ACTFL Meeting (cont’d)

2009 ACTFL Annual Conference Report by Fan Liu, EALL

I went to the ACTFL 2009 annual conference from November 19, 2009 to November 22, 2009. I gave a presentation regarding making movie clips and its multi-function in Chinese teaching, and went to other interesting panels. I believe I learned a lot from this conference, which will benefit my teaching in the future.

Below is the abstract of my presentation:

As the enrollment of Chinese language students greatly increased in recent years, two features in the field of Chinese language teaching are noticeable: 1) the textbooks for class teaching have displayed a large variety and diversification; and 2) as a supplementary teaching tool, multimedia is gaining unprecedented popularity in class. As an important media of culture, movies have been playing an increasingly important role in Chinese language pedagogy. The traditional stance views movie clips as adopted exclusively at advanced levels, ignoring the efficacy of using movies at various language levels. Nonetheless, language instructors can implement distinctive objectives by introducing movie clips with skills into the classroom.

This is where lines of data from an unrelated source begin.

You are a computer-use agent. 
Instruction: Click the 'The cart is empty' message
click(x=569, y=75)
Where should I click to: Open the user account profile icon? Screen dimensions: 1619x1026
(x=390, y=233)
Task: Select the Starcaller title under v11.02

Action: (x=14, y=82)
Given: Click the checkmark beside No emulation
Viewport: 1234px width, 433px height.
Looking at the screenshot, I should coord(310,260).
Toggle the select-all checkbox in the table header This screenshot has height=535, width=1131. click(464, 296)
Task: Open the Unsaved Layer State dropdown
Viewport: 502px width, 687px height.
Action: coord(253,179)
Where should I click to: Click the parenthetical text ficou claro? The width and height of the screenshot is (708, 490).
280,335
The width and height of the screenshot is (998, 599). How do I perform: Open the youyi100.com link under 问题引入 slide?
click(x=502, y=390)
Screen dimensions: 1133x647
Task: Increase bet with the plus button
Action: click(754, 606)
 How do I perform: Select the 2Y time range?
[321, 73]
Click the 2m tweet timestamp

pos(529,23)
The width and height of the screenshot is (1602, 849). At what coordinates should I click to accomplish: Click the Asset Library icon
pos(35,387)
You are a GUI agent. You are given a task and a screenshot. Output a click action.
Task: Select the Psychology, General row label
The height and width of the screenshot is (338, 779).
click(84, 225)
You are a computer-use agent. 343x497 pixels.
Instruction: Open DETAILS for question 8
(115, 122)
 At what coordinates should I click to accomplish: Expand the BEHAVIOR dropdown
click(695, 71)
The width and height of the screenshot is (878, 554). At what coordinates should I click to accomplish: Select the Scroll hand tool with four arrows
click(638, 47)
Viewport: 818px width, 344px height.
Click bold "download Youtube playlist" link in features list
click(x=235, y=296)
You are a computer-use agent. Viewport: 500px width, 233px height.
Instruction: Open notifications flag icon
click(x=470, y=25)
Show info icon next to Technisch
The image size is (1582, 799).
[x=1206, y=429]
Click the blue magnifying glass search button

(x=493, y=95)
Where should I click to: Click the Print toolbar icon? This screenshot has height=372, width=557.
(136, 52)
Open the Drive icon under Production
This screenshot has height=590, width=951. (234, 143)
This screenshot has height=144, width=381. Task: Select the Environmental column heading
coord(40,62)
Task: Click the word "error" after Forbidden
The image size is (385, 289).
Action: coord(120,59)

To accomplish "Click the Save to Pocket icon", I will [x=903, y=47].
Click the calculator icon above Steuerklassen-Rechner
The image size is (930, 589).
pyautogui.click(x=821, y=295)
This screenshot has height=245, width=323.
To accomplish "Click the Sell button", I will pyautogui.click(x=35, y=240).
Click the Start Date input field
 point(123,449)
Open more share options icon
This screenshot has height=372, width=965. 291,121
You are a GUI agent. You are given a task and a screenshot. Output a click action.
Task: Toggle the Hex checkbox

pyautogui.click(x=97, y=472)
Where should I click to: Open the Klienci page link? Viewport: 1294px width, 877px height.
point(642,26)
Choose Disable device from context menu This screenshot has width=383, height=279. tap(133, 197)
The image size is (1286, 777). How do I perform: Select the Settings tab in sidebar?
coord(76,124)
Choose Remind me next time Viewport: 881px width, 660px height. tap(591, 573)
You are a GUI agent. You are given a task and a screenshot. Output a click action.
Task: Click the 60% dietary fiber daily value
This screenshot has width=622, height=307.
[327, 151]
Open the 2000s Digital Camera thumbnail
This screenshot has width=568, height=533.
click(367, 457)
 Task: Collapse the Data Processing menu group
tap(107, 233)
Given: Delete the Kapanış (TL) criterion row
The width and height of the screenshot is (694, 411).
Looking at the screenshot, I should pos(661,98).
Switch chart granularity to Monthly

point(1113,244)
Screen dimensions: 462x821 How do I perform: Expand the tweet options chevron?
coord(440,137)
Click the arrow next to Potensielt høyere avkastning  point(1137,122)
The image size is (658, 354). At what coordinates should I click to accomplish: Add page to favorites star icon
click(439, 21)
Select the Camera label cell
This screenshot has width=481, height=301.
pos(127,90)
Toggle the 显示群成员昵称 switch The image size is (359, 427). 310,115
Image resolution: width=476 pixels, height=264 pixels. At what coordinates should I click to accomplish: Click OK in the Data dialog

For students at beginning level, the instructors can edit conversational movie clips from real settings of daily life in China to improve their listening and speaking. It greatly reduces the limitation of “classroom Chinese”, and compensates for the deficiency of the unnatural dialogues retrained in classroom teaching. In reality, language beginners demonstrate an immense enthusiasm towards these lively and genuine practices.

As far as the intermediate level is concerned, students benefit as well from movie clips to improve the competence in  integrating scattered information into paragraphs and oral reports through the practices of recapitulation and discussions. Further, movies provide a cultural approach and valuable experience for students to be immersed in a genuine language environment.

In the advanced language courses, the use of movie clips broadly extends the purpose of classroom teaching, and highly enhances the efficiency and quality of ongoing discussions. Homework assignments can be specifically designed for these movie clips, and can be uploaded online for students to have plenty of time to replay, review, and most important of all, to think and comment.

This article explores the multifunction and application of movie clips in language teaching at various levels, and introduces the techniques to cut, edit, produce movie clips, and add subtitles on the program of iMovie released by Apple Inc. Two Chinese movies have been selected as models for editing and analysis: 1) To Live; 2) One Sigh. The methods for presentation include displaying the synopsis of this article on PowerPoint slides, five movie clips being excerpted from the movie scenes, and being edited on iMovie. Adjustments and modifications of content and length will be made in order to suit the challenges and difficulty from the beginning level to the advanced level. Further, this presentation will demonstrate how to add subtitles, how to embed these ten movie clips into PowerPoint slides, and finally how to interact with the student in class at different levels.